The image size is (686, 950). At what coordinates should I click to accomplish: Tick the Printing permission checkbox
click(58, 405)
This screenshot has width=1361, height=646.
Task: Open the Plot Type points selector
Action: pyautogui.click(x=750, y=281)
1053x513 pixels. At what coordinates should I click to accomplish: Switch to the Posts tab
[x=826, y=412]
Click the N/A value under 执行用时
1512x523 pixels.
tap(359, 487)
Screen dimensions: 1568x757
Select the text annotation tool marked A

________________________________________

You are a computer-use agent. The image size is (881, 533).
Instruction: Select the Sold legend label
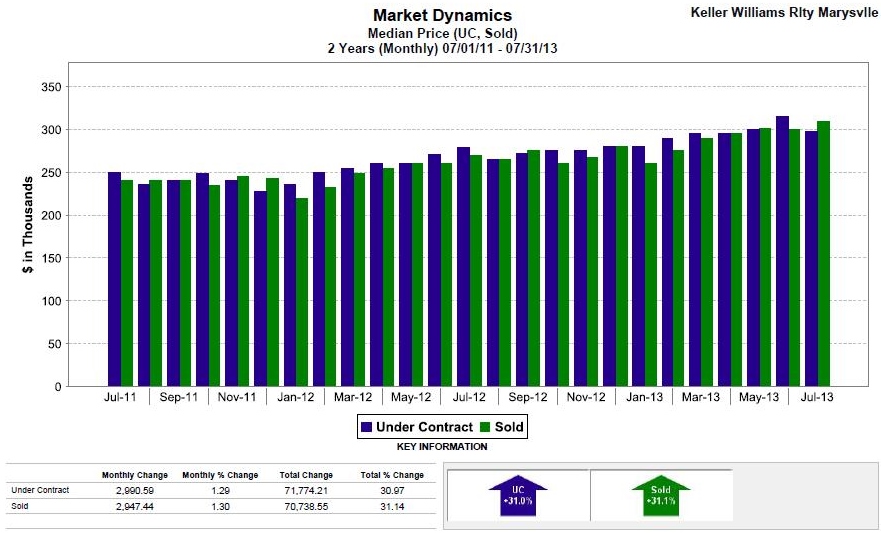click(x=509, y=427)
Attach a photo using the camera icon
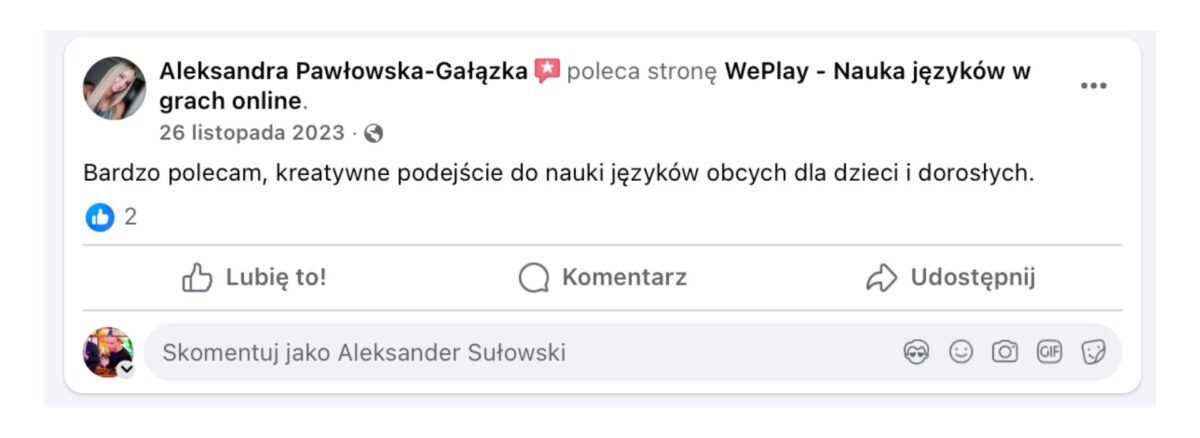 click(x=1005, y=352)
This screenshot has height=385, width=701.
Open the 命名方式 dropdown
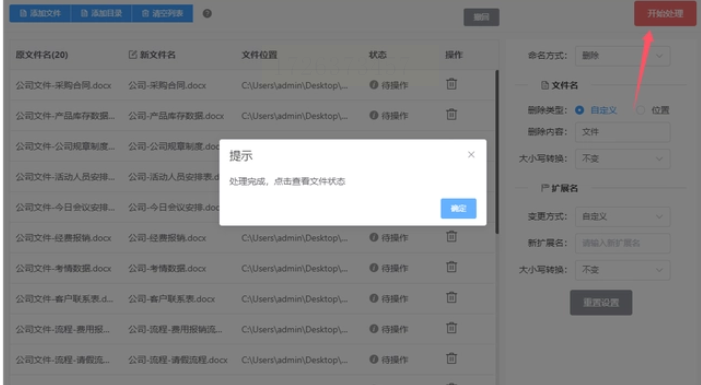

________________________________________

## PROBLEM
Could you write out the records from the line containing "The image size is (686, 950)." through the line containing "Select the text annotation tool marked A", both included, reproducing each line exactly?

## TASK ANSWER
The image size is (686, 950). At what coordinates should I click to accomplish: Tick the Printing permission checkbox
click(58, 405)
This screenshot has width=1361, height=646.
Task: Open the Plot Type points selector
Action: pyautogui.click(x=750, y=281)
1053x513 pixels. At what coordinates should I click to accomplish: Switch to the Posts tab
[x=826, y=412]
Click the N/A value under 执行用时
1512x523 pixels.
tap(359, 487)
Screen dimensions: 1568x757
Select the text annotation tool marked A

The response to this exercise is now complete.